Leukodystrophies are inherited disorders of the white matter of the brain and spinal cord that can cause problems with movement, speaking, vision, hearing, and overall development. These disorders are difficult to recognize and diagnose. The Leukodystrophy Center at Children's Hospital of Philadelphia (CHOP) provides comprehensive clinical care, diagnostic testing and the most advanced treatments available to infants, children and adolescents living with these inherited white matter diseases. In this video, hear from clinicians and patient families who have been cared for by CHOP’s Leukodystrophy Center, and learn how the team is using cutting-edge research to better understand the causes of leukodystrophy and advance clinical care.
Advancing Care for Children with White Matter Disease: Leukodystrophy Center
Adeline Vanderver, MD: Leukodystrophies are inherited disorders of the white matter of the brain and spinal cord. The white matter's made up of specialized cells and a substance called myelin. Myelin is like the insulation around the electrical cords of your brain to allow you to speak, walk, eat, and even breathe. Children and adults who are affected by leukodystrophies can have problems in all those areas.
Patient: Before I came to CHOP, I went to so many different doctors. So many different neurosurgeons.
Amy Waldman, MD: Leukodystrophies are difficult to recognize and diagnose, leaving families struggling and confused as to what it means.
Mother: It feels scary to not know what is wrong with your child. It's literally been seven years and we've seen countless, probably up to 50 different specialists. And, you mean, here we are, sitting in this room today, getting a diagnosis of leukodystrophy and it's the first time that we've heard something that scientifically makes sense. Just getting the diagnosis of leukodystrophy raises many other questions that we now have to figure out.
Brenda L. Banwell, MD: The Leukodystrophy Center of Excellence is dedicated to providing, first and foremost, a home for children with leukodystrophy. Our mission is to provide cutting-edge, clinical, multidisciplinary care to children living with leukodystrophy, and to bring together researchers dedicated to solving these conditions, and meaningfully advancing clinical care.
The Leukodystrophy Center of Excellence has four key areas. We have a newborn screening program to identify infants diagnosed with leukodystrophy. We have a complex and multidisciplinary clinical care program to help manage all of the complexities. We have a translational therapeutics program to bring forward advances in clinical treatment. And finally, we have a discovery program that brings cutting-edge research to better understanding the causes and the biology of leukodystrophy.

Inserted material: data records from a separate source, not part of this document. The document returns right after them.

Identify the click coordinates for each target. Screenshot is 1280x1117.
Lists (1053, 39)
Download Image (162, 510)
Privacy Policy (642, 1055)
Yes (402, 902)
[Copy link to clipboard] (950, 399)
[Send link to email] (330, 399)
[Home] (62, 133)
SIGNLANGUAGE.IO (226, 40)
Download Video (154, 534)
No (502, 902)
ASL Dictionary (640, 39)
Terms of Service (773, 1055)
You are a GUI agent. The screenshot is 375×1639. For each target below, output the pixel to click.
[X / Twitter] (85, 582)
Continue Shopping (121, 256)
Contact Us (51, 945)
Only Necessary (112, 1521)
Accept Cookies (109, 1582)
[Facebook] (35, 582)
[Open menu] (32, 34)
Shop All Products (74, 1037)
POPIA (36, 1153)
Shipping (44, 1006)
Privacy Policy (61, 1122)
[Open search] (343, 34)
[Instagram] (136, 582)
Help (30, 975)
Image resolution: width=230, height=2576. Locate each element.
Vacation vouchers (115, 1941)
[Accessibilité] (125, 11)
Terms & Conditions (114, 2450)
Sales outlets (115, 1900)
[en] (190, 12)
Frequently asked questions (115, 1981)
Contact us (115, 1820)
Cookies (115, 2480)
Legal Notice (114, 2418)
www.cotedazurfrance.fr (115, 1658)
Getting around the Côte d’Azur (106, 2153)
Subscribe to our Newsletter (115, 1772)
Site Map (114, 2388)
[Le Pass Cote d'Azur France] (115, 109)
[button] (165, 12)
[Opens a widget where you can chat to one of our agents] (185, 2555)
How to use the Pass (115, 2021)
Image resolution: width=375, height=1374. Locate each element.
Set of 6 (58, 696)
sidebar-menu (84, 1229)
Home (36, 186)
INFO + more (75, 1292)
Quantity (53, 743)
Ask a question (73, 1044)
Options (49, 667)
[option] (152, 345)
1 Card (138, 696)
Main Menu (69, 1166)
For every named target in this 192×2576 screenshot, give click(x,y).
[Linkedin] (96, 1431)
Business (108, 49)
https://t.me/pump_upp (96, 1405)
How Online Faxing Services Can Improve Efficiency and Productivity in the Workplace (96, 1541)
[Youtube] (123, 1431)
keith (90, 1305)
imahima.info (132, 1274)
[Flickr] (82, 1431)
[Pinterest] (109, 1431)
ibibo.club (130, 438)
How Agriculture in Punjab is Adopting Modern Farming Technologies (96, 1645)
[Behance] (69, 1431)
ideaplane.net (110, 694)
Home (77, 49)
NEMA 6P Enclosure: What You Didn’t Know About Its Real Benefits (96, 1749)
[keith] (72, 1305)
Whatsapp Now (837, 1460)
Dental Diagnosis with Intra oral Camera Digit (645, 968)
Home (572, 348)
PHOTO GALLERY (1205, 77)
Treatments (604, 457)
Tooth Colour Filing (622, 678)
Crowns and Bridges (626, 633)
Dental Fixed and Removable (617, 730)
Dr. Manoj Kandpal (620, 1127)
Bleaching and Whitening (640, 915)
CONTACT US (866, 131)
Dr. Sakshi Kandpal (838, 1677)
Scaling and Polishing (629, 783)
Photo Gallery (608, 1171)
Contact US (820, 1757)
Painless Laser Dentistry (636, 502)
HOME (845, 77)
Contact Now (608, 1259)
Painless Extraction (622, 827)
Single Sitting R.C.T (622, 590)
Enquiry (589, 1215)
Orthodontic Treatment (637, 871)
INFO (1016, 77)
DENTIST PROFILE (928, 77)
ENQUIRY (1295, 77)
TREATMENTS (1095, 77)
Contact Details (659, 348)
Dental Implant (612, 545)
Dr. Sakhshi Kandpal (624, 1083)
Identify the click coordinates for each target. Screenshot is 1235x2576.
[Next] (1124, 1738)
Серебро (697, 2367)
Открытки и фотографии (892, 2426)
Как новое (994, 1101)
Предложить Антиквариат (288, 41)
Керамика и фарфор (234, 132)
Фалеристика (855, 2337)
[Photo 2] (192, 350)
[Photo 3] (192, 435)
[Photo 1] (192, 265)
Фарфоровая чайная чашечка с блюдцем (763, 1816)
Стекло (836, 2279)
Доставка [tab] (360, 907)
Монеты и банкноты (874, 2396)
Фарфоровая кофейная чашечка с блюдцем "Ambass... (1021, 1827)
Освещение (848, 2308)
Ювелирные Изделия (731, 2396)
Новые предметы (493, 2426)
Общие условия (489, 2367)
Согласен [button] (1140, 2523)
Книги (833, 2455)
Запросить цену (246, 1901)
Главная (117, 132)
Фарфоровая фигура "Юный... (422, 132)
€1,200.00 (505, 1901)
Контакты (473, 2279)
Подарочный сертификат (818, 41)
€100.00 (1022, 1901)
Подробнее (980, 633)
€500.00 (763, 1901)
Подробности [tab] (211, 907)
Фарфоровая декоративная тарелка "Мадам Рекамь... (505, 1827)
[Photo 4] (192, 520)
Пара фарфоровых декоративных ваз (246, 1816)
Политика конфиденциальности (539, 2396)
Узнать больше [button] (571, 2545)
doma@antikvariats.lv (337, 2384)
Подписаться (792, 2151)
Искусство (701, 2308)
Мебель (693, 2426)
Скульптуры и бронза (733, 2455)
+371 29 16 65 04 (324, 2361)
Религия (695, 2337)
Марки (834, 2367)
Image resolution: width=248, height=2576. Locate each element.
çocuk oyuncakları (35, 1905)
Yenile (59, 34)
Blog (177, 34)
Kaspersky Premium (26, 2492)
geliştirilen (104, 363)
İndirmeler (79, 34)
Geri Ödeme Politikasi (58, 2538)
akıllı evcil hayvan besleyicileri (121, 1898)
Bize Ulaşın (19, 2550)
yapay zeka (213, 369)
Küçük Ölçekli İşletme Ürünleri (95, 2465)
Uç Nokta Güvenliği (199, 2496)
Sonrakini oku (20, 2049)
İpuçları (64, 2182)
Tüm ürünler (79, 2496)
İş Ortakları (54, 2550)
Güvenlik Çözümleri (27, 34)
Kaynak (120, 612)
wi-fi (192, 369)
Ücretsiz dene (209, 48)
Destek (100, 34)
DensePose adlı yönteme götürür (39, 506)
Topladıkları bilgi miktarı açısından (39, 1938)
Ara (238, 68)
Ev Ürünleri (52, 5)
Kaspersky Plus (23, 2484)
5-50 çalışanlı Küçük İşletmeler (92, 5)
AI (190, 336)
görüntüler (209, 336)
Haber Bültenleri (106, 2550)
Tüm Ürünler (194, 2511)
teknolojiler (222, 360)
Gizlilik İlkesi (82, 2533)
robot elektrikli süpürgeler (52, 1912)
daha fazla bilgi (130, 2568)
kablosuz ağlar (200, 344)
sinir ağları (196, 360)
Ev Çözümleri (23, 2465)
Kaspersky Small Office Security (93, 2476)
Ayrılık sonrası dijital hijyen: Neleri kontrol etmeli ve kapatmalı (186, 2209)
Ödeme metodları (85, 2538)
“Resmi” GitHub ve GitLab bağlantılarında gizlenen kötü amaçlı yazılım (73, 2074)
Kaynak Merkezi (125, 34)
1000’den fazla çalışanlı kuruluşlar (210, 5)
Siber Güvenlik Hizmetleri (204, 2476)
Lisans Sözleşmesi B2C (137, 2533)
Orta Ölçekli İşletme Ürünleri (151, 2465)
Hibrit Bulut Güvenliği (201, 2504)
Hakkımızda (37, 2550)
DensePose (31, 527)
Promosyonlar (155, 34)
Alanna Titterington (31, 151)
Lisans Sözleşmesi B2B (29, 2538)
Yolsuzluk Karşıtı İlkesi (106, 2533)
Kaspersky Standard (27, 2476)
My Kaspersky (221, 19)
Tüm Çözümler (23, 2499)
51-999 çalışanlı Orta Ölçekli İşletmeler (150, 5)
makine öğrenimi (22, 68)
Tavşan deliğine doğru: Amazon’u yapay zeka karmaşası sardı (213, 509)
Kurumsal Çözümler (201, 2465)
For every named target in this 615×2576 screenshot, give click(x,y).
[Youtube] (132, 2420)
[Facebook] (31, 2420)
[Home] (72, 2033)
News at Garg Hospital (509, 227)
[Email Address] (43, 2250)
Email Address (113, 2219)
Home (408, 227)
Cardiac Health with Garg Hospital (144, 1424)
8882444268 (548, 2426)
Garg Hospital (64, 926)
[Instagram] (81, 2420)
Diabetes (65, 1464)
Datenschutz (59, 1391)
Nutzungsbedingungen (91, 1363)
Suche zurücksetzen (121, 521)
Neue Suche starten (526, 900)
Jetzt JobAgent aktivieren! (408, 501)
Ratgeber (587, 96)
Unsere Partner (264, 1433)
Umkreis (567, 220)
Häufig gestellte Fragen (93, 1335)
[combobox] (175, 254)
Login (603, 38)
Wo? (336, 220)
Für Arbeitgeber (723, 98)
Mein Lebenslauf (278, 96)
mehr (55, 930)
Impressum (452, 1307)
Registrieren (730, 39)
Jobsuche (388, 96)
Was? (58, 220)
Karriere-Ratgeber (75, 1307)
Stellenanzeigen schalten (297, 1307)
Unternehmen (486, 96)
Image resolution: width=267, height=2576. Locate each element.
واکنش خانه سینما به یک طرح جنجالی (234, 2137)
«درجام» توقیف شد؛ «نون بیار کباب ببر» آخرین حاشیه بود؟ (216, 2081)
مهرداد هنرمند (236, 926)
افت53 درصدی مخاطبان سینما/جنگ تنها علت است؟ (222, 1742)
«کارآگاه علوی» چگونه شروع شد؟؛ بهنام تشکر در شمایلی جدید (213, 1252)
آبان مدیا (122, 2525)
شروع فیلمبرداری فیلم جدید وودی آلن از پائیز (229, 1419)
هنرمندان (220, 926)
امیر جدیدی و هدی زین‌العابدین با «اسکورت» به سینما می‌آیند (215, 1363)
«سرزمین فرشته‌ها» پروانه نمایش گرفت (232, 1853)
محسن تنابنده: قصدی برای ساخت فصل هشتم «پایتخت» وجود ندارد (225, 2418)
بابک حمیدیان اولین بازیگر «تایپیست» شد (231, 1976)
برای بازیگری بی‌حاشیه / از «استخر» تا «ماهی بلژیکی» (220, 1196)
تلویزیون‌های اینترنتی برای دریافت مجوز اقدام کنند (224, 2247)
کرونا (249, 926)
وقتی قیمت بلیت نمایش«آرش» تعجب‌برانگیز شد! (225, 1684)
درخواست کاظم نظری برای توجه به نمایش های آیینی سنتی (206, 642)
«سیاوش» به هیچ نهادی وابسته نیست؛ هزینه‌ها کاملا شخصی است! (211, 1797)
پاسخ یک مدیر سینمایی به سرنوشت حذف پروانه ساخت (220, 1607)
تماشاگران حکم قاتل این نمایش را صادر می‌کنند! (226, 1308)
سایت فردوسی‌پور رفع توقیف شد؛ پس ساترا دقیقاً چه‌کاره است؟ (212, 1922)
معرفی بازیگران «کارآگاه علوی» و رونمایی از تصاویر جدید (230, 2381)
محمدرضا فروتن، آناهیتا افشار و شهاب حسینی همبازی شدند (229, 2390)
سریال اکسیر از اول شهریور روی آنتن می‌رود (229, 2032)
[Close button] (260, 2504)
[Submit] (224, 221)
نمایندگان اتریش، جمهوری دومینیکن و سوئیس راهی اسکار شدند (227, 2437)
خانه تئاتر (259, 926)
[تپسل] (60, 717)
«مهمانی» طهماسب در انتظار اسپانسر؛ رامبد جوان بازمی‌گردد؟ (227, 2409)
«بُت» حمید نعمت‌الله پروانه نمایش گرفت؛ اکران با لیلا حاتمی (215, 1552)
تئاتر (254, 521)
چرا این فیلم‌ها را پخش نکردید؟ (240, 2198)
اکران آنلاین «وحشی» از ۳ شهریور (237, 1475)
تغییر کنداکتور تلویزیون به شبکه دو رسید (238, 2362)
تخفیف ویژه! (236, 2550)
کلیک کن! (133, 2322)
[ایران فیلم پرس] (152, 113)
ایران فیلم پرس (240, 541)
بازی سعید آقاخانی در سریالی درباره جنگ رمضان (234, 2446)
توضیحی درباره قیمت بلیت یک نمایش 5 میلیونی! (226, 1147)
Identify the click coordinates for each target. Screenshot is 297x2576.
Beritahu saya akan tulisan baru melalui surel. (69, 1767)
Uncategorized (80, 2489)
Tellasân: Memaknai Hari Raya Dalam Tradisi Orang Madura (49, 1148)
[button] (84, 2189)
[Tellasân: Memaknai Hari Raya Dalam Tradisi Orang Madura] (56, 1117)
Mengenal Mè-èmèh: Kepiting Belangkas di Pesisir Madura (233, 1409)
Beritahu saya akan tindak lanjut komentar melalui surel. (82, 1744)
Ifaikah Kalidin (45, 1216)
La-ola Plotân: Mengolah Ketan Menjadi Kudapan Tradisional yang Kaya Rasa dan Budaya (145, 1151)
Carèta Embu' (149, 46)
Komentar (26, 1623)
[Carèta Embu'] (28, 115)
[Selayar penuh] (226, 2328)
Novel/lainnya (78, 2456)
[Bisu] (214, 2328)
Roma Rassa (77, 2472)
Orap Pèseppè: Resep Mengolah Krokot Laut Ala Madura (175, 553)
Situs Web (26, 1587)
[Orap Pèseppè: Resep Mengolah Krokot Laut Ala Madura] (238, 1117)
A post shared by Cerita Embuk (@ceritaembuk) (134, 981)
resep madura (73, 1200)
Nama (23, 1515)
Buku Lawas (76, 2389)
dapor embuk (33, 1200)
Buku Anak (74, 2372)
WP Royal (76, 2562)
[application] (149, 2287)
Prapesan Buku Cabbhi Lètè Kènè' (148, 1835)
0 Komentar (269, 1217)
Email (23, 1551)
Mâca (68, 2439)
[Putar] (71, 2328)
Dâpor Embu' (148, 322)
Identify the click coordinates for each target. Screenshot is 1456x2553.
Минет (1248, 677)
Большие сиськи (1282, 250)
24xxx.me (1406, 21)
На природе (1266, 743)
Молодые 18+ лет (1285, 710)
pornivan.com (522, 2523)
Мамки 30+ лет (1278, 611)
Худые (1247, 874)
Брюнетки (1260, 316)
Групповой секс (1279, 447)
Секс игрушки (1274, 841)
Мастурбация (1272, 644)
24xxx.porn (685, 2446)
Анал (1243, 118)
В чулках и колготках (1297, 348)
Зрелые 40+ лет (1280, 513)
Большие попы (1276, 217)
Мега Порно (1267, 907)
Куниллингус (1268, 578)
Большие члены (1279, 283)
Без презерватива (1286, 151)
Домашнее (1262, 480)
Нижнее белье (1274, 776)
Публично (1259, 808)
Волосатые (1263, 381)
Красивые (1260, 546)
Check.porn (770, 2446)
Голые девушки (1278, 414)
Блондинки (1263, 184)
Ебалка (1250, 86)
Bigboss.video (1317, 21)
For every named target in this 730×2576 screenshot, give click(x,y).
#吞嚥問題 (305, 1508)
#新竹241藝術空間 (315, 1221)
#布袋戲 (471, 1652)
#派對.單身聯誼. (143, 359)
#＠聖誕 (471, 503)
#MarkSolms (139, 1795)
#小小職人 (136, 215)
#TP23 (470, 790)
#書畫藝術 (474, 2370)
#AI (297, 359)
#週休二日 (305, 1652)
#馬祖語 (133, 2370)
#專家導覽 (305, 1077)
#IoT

Amy Waldman: At the core of our program is our Comprehensive Care Clinic, which brings together a multidisciplinary set of specialists to address all of the different medical needs of these patients, to maximize their health, quality of life, and function in their everyday lives. We offer superior care, first in diagnosing the disorder and then managing the various symptoms, with a team of specialists from physicians to nurses, therapists, nutritionists, social workers, all of whom see the family on the same day and communicate the plans as a team in a comprehensive way.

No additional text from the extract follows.